Record extracts START

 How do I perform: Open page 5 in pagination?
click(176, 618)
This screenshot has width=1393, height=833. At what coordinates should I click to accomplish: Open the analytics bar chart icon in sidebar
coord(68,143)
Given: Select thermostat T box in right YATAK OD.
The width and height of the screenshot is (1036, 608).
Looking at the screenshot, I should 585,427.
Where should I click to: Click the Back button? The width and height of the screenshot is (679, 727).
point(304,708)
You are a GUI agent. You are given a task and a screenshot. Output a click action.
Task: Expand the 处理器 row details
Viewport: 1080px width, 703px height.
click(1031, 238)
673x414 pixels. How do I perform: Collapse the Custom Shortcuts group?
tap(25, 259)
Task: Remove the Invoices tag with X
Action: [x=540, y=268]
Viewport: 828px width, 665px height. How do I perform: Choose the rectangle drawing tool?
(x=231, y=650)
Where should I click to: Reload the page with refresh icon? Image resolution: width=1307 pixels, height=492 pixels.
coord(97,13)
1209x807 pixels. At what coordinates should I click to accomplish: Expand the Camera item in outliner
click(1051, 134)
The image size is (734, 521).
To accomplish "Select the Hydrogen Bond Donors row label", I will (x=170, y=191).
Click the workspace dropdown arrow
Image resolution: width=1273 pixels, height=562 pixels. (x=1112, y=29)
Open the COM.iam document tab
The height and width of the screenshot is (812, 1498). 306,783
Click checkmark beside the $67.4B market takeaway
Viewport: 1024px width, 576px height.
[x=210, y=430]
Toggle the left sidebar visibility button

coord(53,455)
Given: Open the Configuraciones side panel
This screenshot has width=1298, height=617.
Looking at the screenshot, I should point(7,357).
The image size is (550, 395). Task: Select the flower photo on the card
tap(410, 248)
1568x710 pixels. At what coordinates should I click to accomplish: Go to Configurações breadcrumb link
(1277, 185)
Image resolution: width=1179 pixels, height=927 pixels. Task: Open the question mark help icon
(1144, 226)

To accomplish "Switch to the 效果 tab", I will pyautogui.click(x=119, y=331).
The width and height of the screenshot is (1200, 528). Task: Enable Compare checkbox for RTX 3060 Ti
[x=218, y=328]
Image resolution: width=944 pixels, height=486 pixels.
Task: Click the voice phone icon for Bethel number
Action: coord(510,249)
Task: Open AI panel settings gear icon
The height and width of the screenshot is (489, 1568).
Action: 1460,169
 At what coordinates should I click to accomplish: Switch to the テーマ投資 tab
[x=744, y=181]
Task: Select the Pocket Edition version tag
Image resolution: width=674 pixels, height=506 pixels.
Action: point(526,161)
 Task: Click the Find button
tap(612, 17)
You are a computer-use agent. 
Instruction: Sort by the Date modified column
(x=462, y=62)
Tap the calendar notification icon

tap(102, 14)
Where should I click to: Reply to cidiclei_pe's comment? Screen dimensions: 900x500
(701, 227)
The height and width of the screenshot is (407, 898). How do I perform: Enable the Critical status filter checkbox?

Record extracts END

### [How to complete this task]
The response should be every record above restated exactly.

### [Output for this task]
 How do I perform: Open page 5 in pagination?
click(176, 618)
This screenshot has width=1393, height=833. At what coordinates should I click to accomplish: Open the analytics bar chart icon in sidebar
coord(68,143)
Given: Select thermostat T box in right YATAK OD.
The width and height of the screenshot is (1036, 608).
Looking at the screenshot, I should 585,427.
Where should I click to: Click the Back button? The width and height of the screenshot is (679, 727).
point(304,708)
You are a GUI agent. You are given a task and a screenshot. Output a click action.
Task: Expand the 处理器 row details
Viewport: 1080px width, 703px height.
click(1031, 238)
673x414 pixels. How do I perform: Collapse the Custom Shortcuts group?
tap(25, 259)
Task: Remove the Invoices tag with X
Action: [x=540, y=268]
Viewport: 828px width, 665px height. How do I perform: Choose the rectangle drawing tool?
(x=231, y=650)
Where should I click to: Reload the page with refresh icon? Image resolution: width=1307 pixels, height=492 pixels.
coord(97,13)
1209x807 pixels. At what coordinates should I click to accomplish: Expand the Camera item in outliner
click(1051, 134)
The image size is (734, 521).
To accomplish "Select the Hydrogen Bond Donors row label", I will (x=170, y=191).
Click the workspace dropdown arrow
Image resolution: width=1273 pixels, height=562 pixels. (x=1112, y=29)
Open the COM.iam document tab
The height and width of the screenshot is (812, 1498). 306,783
Click checkmark beside the $67.4B market takeaway
Viewport: 1024px width, 576px height.
[x=210, y=430]
Toggle the left sidebar visibility button

coord(53,455)
Given: Open the Configuraciones side panel
This screenshot has width=1298, height=617.
Looking at the screenshot, I should point(7,357).
The image size is (550, 395). Task: Select the flower photo on the card
tap(410, 248)
1568x710 pixels. At what coordinates should I click to accomplish: Go to Configurações breadcrumb link
(1277, 185)
Image resolution: width=1179 pixels, height=927 pixels. Task: Open the question mark help icon
(1144, 226)

To accomplish "Switch to the 效果 tab", I will pyautogui.click(x=119, y=331).
The width and height of the screenshot is (1200, 528). Task: Enable Compare checkbox for RTX 3060 Ti
[x=218, y=328]
Image resolution: width=944 pixels, height=486 pixels.
Task: Click the voice phone icon for Bethel number
Action: coord(510,249)
Task: Open AI panel settings gear icon
The height and width of the screenshot is (489, 1568).
Action: 1460,169
 At what coordinates should I click to accomplish: Switch to the テーマ投資 tab
[x=744, y=181]
Task: Select the Pocket Edition version tag
Image resolution: width=674 pixels, height=506 pixels.
Action: point(526,161)
 Task: Click the Find button
tap(612, 17)
You are a computer-use agent. 
Instruction: Sort by the Date modified column
(x=462, y=62)
Tap the calendar notification icon

tap(102, 14)
Where should I click to: Reply to cidiclei_pe's comment? Screen dimensions: 900x500
(701, 227)
The height and width of the screenshot is (407, 898). How do I perform: Enable the Critical status filter checkbox?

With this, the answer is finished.